◆ Extracted records ◆
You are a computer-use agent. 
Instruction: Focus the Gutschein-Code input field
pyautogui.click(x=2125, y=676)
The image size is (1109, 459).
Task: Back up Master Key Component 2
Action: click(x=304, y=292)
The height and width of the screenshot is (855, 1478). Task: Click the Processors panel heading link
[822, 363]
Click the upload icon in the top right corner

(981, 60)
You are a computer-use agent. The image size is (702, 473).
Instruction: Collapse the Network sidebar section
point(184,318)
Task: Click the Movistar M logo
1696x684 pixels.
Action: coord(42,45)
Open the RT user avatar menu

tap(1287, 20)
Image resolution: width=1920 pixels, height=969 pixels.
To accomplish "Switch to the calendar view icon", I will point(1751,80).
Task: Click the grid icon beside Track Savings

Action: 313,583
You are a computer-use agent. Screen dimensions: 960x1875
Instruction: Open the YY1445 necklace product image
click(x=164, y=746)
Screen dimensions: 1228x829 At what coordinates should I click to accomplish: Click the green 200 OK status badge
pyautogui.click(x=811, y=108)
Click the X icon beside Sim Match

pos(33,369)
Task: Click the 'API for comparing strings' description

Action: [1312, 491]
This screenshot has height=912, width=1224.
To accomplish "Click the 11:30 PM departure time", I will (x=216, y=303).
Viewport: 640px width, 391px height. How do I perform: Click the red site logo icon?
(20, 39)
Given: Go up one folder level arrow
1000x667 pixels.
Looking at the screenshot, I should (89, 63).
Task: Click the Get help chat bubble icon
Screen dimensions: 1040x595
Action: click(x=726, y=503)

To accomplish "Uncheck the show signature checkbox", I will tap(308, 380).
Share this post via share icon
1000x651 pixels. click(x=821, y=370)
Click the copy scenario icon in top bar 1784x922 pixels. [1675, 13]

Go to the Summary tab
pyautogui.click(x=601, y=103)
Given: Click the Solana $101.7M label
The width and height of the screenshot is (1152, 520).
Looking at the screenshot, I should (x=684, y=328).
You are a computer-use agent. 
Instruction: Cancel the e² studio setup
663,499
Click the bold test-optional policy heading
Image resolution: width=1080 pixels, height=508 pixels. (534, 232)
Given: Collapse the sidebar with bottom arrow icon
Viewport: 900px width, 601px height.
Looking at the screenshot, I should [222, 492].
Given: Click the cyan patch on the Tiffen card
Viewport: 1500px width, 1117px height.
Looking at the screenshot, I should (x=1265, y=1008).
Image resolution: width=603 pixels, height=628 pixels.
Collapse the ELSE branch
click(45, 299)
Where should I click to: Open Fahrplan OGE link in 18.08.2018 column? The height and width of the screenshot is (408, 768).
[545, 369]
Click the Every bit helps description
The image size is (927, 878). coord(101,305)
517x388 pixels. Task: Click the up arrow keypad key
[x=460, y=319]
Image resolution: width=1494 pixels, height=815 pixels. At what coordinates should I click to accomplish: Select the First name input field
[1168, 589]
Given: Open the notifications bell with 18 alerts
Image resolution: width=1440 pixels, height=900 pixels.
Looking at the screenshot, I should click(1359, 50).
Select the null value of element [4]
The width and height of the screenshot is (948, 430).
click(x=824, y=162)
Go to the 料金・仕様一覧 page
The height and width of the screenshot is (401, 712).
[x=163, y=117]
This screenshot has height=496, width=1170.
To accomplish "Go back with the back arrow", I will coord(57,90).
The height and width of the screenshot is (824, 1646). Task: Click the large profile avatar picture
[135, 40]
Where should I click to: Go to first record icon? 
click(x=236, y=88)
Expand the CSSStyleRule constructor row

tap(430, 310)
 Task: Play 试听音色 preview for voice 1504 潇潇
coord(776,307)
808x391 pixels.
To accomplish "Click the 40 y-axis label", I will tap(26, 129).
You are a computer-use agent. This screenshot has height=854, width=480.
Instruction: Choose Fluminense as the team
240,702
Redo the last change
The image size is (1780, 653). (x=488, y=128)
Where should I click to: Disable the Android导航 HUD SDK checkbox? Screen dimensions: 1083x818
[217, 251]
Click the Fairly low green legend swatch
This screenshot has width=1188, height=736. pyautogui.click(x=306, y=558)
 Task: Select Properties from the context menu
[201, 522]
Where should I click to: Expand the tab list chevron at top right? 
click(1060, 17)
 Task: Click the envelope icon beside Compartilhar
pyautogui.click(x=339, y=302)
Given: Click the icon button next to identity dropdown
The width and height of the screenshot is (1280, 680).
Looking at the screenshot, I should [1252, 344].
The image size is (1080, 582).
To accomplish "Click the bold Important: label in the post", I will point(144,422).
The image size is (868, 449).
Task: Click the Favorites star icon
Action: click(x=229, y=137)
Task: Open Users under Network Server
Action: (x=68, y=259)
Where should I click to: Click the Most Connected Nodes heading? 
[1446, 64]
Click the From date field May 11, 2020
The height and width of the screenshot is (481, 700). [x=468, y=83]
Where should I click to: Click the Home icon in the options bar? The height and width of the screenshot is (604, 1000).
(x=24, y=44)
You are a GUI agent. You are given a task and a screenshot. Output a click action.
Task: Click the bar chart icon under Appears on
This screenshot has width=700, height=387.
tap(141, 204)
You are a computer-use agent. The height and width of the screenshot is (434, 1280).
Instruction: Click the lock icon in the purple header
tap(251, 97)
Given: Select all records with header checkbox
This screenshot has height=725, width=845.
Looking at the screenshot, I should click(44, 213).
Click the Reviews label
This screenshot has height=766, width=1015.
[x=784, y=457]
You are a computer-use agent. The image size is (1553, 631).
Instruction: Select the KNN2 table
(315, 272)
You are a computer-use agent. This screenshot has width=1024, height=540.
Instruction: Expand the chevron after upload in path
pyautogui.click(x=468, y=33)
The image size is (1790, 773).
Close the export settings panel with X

◆ What to work on ◆
The required output is each line of the entries that contains the word "computer".

◆ Answer to the exercise ◆
You are a computer-use agent. 
You are a computer-use agent. The image size is (702, 473).
You are a computer-use agent. Screen dimensions: 960x1875
You are a computer-use agent. 
You are a computer-use agent. This screenshot has height=854, width=480.
You are a computer-use agent. The height and width of the screenshot is (434, 1280).
You are a computer-use agent. The image size is (1553, 631).
You are a computer-use agent. This screenshot has width=1024, height=540.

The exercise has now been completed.